Polícia Civil investiga possível imperícia médica após criança apresentar queda de saturação e não resistir ao procedimento
Pedro Henrique Falcão, de 1 ano e 7 meses, morreu no dia 11 de novembro durante uma cirurgia no Hospital Municipal Eraldo Neves Falcão, em Presidente Figueiredo, interior do Amazonas. A mãe, Stefany Falcão Lima, afirma que o óbito ocorreu após a aplicação de uma dose elevada de anestesia.
Segundo Stefany, ela acompanhou todo o procedimento no centro cirúrgico e relatou que, após a sedação inicial não surtir efeito, o anestesiologista Orlando Calendo Ignacio Astampo aumentou a dosagem dos medicamentos. O bebê apresentou queda na saturação, piorou rapidamente e morreu em seguida.
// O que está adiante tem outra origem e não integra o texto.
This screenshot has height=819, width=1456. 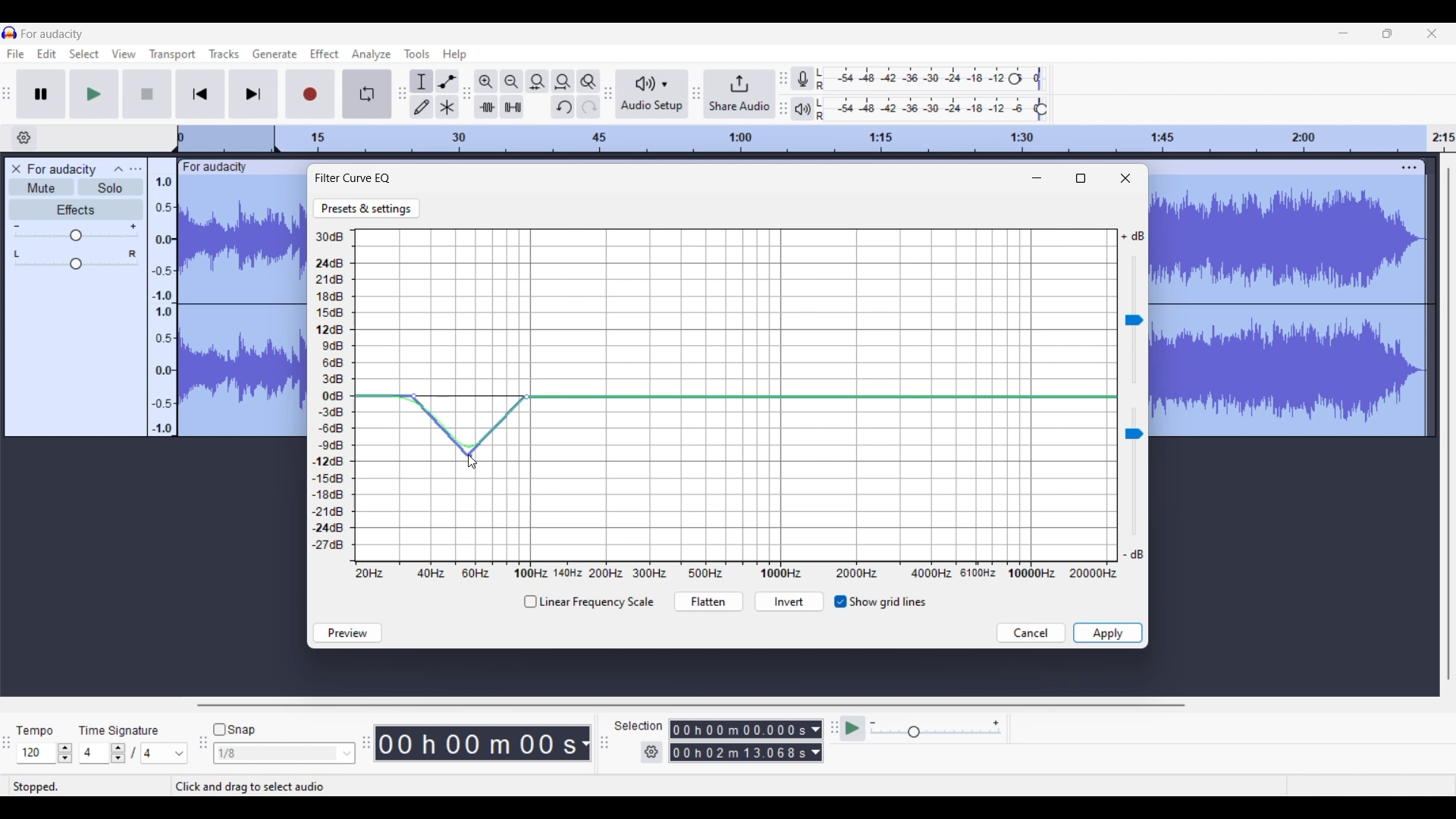 What do you see at coordinates (1342, 33) in the screenshot?
I see `Minimize` at bounding box center [1342, 33].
De acordo com a mãe, a criança havia sido atendida inicialmente em uma Unidade Básica de Saúde (UBS) por dores no ouvido. Durante os exames, o pediatra identificou fimose e iniciou tratamento. Dias depois, o bebê retornou à UBS e foi encaminhado ao hospital para avaliação e posterior cirurgia.
Stefany relatou que o anestesiologista iniciou a intubação sem ventilação adequada e não solicitou ajuda de imediato. “Ao notar que a saturação e os sinais vitais de meu filho estavam caindo, e percebendo a inércia do anestesiologista em buscar ajuda, pedi à enfermeira do centro cirúrgico que chamasse o pediatra. O anestesiologista não pediu ajuda de forma proativa”, disse.
Documentos obtidos pelo g1 indicam que o pediatra iniciou manobras de reanimação, questionando o anestesiologista sobre as medicações, sem obter resposta imediata. Também foi registrado que a sala não estava preparada para atendimento pediátrico.
O diretor clínico do hospital, Daniel Mota, confirmou que o anestesiologista atuava na unidade desde 2020 e pediu exoneração após o ocorrido, alegando falta de condições psicológicas para continuar. “Já temos outro anestesista na unidade e fornecemos todos os esclarecimentos à família, incluindo acesso a prontuários e relatórios da equipe”, afirmou.
A advogada da família, Doracy Queiroz, alertou para risco de fuga do médico, que é estrangeiro, e afirmou que ele vem vendendo bens na cidade, dificultando futura reparação à família. “Seria o caso até de apreciação de prisão preventiva, considerando que ele pode se evadir e comprometer a aplicação da lei”, disse.
O caso foi registrado no 37º Distrito Integrado de Polícia (DIP) de Presidente Figueiredo como homicídio culposo, decorrente, a princípio, de imperícia médica. Depoimentos da advogada, da mãe e da equipe médica já começaram a ser colhidos. Segundo o delegado Valdinei Silva, até o momento não há necessidade de prisão preventiva.
A Polícia Civil abriu inquérito para apurar as circunstâncias da morte.